Sunday, March 25, 2007

appeals all around: silence abounds

A petition to the chief minister has been signed by over a thousand people, many of which are well known. The media has carried stories about the problem. The designers of the HCBS have been met and they have promised to help revise the plans. Citizens have done actions on the ground. (pic by Jaya Iyer above). Only nothing has changed. As if the driver in the bulldozer is so high up and so deafened by his own machine that nothing can stop him. It is a sign of the times. Projects carry the way. There is too much money involved. Too many intertwined interests. The scale of change is direclty proportional to the scale of capital. Humans are mere tools in its hands it seems, both who have the capital or those who only suffer from not having it. Unfree, bound.
====================================================
Date:26/03/2007 URL: http://www.thehindu.com/2007/03/26/stories/2007032610310100.htm

Front Page
Spare the trees, plead Delhi's leading lights

Staff Reporter
NEW DELHI: Former Prime Minister V. P. Singh, writer and columnist Kushwant Singh and journalist Pranoy Roy have pitched in along with environmentalists and concerned citizens of the Capital to appeal to the Delhi Government to spare the green cover currently under threat from the High Capacity Bus Service corridor and widening of roads for more lanes.Top academics, experts, journalists, activists and students have signed an appeal to be submitted to Chief Minister Sheila Dikshit asking her to stop and review the onslaught on thousands of trees lining the Capital's roads.

The ongoing petition has been initiated by Trees for Delhi, a coalition of non-government organisations and citizens of Delhi, expressing anguish over this move.

The petition urges a review of the entire plan, while emphasising that merely broadening road and felling trees to claim space for more vehicles cannot resolve the issue of traffic congestion.

"The entire process of planning for the project had been carried out without engaging in any public consultation and the petition poses several procedural issues, besides casting doubt on the very wisdom of our transport planners,'' said Ravi Agarwal, member of Trees for Delhi, at a press conference here over the weekend along with representatives from other non-governmental organisations World Wide Fund-India, Kalpavriksha, Toxics Link and Youthreach.

The petition notes that in recent months thousands of healthy trees have been cut or dug out in the name of traffic decongestion and projects including Delhi Metro and the High Capacity Bus Service corridor. "But this is not just another story of urbanisation in conflict with the environment. It is also the story of the loss of voice that people feel especially of those who have called this city their home for generations. About 30,000 trees have been cut for Metro Phase-I, National Highway Project, High Capacity Bus Service corridor, flyovers, underpasses, subways, and general road widening and we have to ask the Government to re-look its policies,'' added Mr. Agarwal.
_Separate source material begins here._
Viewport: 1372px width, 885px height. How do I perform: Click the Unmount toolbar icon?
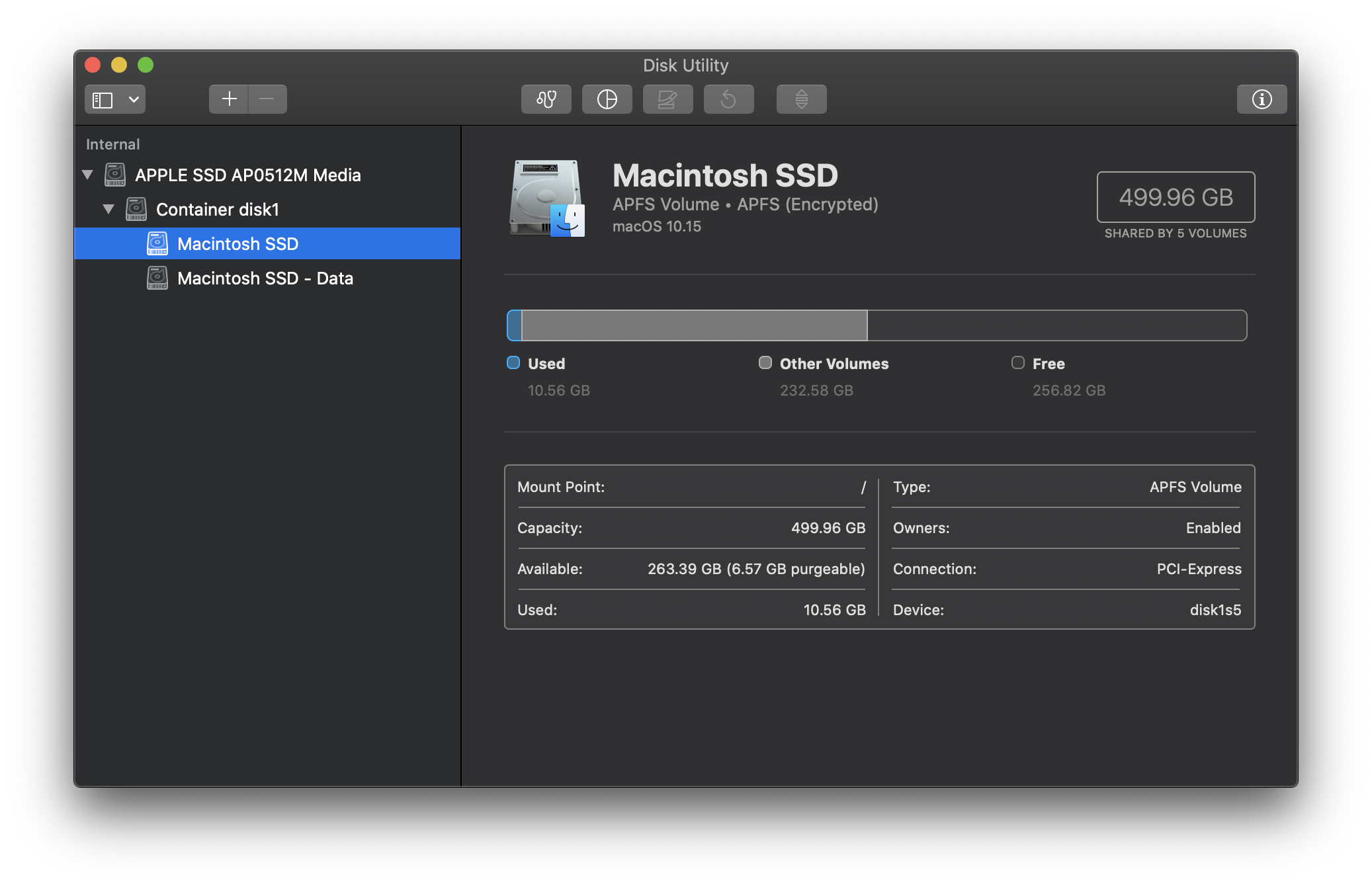point(801,99)
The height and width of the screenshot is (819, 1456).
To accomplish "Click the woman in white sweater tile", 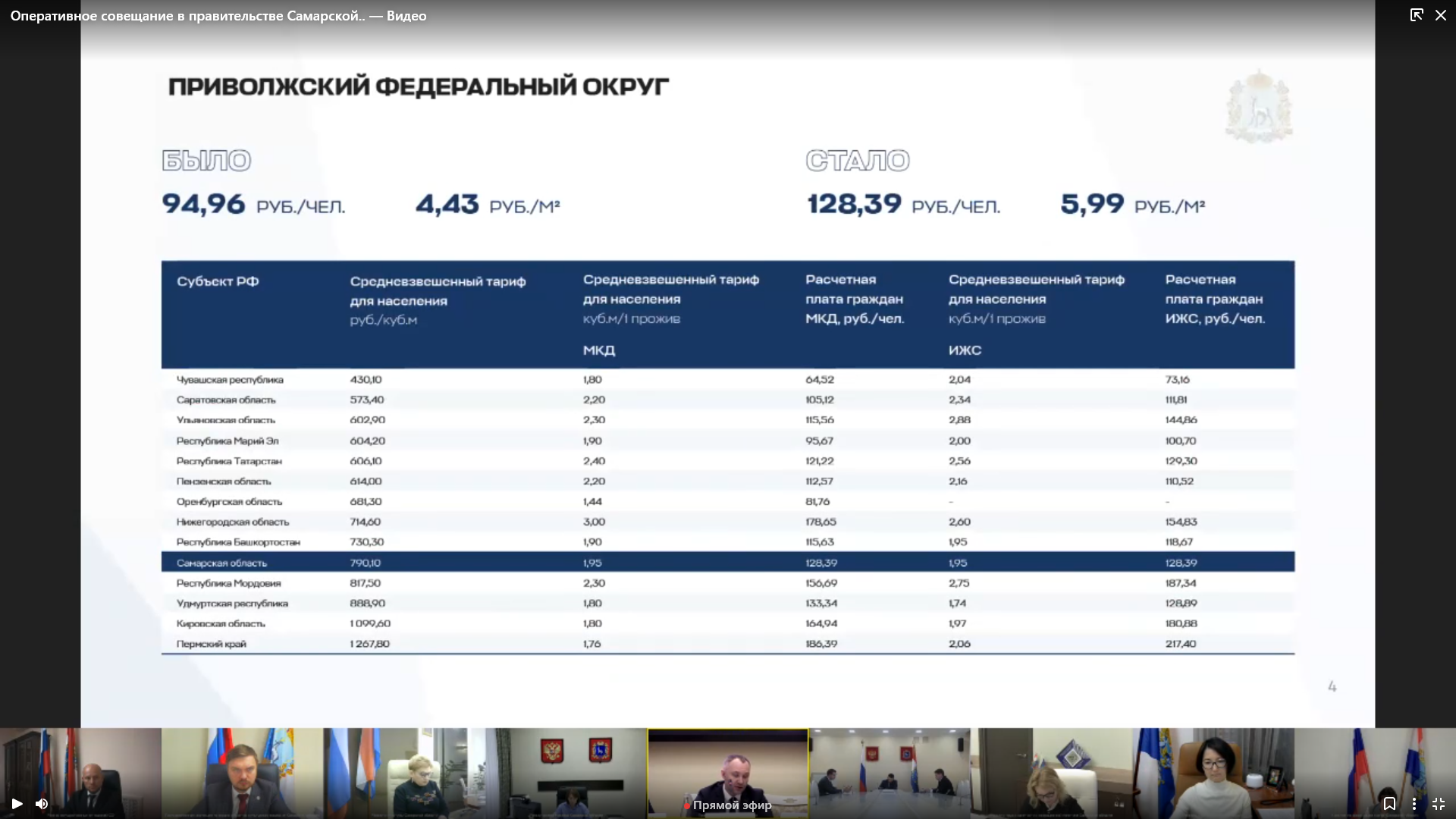I will coord(1213,774).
Said Ajay Mahajan from Kalpavriksha: "Citizens and non-government organisations should be consulted before making crucial decisions and if trees continue to disappear at this rate then more than half a lakh trees will be lost before the beginning of the Commonwealth Games. Also, efforts should be made to integrate existing trees with the development plans and ensure that there is space for future plantations.''

© Copyright 2000 - 2006 The Hindu

Displacing the poor

The HCBS has displaced over 50 gypsy blacksmiths from their pavement abode for over 25 years. "What have we done? We do not beg or steal, only make things which people buy and like. Where should we go?" Currently they are hugging the only piece of land they can call 'home' on planet earth. Transport for the poor, or just "transport corridors?" Everthing in the way goes. Trees or people!